Proving a result on Lipschitz functions To prove some convergence results for random vectors in $\mathbb{R}^k$ (Theorem 2.7, Asymptotic Statistics), Van der Vaart uses the following claim:
"For every $f$ with a range $[0, 1]$ and Lipschitz norm at most $1$ and every $\epsilon >0$,
$$|Ef(X_n) - Ef(Y_n)|\le \epsilon E1_{\{d(X_n, Y_n)\le\epsilon \}} + 2E1_{\{d(X_n, Y_n)>\epsilon \}}."$$
Where $d(x, y)$ is a distance function on $\mathbb{R}^k$.
I could not figure out a proof for this claim, nor find any reference for it.
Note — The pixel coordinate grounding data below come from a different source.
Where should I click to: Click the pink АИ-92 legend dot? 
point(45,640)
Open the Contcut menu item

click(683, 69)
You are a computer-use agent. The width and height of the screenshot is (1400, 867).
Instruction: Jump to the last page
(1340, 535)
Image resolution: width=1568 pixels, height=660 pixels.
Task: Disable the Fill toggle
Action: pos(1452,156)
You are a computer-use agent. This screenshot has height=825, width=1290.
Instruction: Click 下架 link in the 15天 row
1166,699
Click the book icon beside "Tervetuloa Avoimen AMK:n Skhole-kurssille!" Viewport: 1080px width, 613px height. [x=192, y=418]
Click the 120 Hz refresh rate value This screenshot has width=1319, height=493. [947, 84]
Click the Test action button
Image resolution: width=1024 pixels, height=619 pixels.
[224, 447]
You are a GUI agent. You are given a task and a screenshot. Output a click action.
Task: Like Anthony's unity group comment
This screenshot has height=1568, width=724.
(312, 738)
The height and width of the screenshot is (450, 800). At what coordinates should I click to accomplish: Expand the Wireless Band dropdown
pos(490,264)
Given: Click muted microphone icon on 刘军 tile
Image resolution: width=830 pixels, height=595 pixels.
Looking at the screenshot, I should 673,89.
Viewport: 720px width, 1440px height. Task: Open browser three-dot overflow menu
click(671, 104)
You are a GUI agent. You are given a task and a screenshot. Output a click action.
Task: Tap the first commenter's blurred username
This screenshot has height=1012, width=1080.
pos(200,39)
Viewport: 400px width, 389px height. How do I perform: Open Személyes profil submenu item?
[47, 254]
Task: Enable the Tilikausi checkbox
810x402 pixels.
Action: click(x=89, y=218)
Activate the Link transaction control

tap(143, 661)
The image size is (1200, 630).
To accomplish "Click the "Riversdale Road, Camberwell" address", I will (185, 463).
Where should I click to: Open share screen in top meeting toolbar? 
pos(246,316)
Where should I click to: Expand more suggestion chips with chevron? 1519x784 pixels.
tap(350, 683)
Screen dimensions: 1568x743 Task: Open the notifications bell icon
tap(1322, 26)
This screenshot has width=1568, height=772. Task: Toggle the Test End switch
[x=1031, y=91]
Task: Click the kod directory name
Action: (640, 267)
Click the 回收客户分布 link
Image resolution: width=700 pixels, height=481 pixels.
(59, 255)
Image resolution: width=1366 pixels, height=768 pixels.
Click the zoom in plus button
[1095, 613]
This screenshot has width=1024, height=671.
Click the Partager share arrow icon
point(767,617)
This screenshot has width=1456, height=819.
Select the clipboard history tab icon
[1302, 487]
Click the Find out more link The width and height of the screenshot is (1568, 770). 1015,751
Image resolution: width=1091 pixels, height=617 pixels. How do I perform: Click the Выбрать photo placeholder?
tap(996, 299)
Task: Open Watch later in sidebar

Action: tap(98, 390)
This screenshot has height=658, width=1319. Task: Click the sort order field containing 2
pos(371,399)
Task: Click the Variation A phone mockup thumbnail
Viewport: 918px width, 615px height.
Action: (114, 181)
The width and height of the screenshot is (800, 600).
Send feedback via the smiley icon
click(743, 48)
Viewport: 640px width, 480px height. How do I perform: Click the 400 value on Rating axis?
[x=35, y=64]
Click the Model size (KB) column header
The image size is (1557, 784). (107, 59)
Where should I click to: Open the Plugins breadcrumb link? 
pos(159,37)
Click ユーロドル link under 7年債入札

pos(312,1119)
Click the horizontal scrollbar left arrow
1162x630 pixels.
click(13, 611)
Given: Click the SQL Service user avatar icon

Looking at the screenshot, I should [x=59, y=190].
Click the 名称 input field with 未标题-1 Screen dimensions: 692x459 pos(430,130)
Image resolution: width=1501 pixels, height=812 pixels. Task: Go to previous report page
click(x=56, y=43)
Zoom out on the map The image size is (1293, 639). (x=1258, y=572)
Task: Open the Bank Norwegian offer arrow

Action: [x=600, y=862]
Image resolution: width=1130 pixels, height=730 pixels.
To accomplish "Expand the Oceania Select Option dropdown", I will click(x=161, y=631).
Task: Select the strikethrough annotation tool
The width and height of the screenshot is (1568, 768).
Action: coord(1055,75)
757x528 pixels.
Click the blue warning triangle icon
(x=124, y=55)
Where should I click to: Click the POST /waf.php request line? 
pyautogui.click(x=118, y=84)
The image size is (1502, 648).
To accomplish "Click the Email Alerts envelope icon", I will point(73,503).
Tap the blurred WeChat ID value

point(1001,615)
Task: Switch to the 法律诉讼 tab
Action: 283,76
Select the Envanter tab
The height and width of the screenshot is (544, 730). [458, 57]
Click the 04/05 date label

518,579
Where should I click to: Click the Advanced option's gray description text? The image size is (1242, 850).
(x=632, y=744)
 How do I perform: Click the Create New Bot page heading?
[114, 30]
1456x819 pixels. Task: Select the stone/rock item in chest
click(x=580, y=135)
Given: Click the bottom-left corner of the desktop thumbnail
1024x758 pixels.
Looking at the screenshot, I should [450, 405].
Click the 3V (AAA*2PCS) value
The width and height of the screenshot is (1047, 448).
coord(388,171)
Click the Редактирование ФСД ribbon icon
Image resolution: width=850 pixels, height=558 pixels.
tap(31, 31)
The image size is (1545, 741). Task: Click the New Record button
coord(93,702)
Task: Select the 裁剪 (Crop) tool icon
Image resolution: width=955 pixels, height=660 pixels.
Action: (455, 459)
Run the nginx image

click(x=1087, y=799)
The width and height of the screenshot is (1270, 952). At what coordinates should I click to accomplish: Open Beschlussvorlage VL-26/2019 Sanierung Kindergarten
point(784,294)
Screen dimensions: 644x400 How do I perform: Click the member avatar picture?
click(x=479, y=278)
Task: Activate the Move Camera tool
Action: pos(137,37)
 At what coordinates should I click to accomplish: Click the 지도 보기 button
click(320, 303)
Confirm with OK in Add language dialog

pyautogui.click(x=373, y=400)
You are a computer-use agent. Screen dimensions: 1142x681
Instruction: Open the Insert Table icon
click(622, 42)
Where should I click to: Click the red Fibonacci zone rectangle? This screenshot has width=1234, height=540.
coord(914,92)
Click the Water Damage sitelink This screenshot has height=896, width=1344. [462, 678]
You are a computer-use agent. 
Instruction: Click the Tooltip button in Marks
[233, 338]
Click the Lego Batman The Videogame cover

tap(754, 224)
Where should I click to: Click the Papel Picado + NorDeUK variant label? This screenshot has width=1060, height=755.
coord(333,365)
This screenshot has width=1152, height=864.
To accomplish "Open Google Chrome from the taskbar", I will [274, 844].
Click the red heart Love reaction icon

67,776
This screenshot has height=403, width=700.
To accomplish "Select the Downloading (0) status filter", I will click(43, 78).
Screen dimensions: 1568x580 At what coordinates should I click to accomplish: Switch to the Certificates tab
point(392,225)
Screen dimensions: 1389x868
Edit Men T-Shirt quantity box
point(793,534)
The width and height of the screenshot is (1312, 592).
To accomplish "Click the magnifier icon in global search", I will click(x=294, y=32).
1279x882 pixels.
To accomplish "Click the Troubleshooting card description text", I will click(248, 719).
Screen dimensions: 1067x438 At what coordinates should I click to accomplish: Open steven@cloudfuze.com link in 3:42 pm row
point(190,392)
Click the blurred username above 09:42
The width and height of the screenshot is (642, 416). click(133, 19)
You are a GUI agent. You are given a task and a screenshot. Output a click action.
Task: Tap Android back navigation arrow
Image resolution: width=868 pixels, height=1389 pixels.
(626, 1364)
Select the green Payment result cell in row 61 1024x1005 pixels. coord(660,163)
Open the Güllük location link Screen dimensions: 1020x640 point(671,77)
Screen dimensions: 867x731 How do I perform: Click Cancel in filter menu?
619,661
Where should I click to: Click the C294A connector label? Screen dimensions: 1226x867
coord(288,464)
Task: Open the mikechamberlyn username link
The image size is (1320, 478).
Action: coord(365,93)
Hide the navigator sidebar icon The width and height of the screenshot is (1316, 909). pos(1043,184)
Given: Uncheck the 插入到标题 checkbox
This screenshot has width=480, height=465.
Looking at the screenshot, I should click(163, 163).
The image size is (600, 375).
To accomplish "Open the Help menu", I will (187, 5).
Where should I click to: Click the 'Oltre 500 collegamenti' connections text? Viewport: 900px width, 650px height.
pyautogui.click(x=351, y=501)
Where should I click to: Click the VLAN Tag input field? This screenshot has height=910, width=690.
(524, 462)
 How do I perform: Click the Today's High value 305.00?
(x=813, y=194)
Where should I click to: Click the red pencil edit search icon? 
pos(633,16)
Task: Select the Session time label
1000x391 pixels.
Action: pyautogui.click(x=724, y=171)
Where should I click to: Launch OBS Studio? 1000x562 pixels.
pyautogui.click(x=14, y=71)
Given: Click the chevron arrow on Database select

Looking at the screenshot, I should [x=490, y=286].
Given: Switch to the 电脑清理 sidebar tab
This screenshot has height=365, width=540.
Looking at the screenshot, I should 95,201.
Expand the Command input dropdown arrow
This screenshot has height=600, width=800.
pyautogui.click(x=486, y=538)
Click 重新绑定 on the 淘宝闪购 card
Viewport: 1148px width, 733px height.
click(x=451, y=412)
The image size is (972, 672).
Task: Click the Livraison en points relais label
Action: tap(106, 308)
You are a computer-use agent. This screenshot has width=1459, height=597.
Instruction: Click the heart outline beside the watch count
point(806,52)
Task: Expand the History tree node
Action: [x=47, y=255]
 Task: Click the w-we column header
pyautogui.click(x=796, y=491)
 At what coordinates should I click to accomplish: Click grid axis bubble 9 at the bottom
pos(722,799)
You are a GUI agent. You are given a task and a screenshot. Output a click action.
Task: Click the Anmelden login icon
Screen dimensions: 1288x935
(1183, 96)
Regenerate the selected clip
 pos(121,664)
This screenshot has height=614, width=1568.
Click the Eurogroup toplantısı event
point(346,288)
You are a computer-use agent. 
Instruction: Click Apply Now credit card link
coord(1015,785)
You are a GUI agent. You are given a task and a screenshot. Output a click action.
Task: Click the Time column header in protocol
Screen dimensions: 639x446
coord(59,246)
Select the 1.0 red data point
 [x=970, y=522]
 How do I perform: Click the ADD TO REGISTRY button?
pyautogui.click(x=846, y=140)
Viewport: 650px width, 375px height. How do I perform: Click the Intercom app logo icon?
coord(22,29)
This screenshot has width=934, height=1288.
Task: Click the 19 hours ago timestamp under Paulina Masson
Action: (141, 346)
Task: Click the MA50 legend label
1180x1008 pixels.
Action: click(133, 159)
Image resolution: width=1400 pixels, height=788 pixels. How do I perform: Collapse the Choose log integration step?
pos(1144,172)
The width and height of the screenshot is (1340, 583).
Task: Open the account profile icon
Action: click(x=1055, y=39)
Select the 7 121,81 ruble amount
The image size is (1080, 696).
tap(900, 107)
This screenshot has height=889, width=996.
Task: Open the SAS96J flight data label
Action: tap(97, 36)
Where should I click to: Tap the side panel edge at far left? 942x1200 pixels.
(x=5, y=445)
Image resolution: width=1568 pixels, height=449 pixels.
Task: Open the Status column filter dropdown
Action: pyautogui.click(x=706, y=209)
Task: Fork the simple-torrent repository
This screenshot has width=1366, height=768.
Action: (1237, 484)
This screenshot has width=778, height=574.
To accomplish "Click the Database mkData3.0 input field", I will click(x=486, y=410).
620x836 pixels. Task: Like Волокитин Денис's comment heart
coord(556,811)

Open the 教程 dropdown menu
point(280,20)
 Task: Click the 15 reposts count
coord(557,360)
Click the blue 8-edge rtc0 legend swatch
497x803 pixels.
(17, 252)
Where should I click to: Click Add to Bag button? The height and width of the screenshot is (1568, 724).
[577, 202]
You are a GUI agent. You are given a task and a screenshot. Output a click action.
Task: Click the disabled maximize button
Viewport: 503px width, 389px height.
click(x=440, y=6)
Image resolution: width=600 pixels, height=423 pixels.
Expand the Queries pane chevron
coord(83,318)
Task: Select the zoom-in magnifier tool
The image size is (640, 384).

Is there any quick way of showing this result?    
 A: Expectation is linear, so one has 
$$|Ef(X_n) - Ef(Y_n)| = |E(f(X_n) - f(Y_n))|$$ 
$$= \bigg|\int_X (f(X_n) - f(Y_n))\bigg|$$
Here $(X,\mu)$ denotes the probability space. Now break the domain of integration 
into $d(X_n,Y_n) \leq \epsilon$ and $d(X_n,Y_n) > \epsilon$ parts. The integral 
can then be written as 
$$\int_{\{x \in X:\,d(X_n,Y_n)\leq \epsilon\}} (f(X_n) - f(Y_n))\,d\mu + 
\int_{\{x \in X:\,d(X_n,Y_n)> \epsilon\}} (f(X_n) - f(Y_n))\,d\mu$$
Use the Lipschitz condition on the first integral, and the fact that $|f| \leq 1$ on the second integral, to get the bound you want. 
A: Here is a suggestion: for $n\in\mathbb{N}$ and $\epsilon>0$, we have that 
$$\mathbb{E}[|f(X_n)-f(Y_n)|]=\mathbb{E}[|f(X_n)-f(Y_n)|1_{d(X_n,Y_n)>\epsilon}]+\mathbb{E}[|f(X_n)-f(Y_n)|1_{d(X_n,Y_n)\leq\epsilon}]$$
Then we can use that $f\leq1$, along with the triangle inequality, to bound the first term and the Lipschitz condition (i.e. $|f(x)-f(y)|\leq d(x,y)$ for $x,y\in\mathbb{R}^k$) to bound the second term on the right hand side.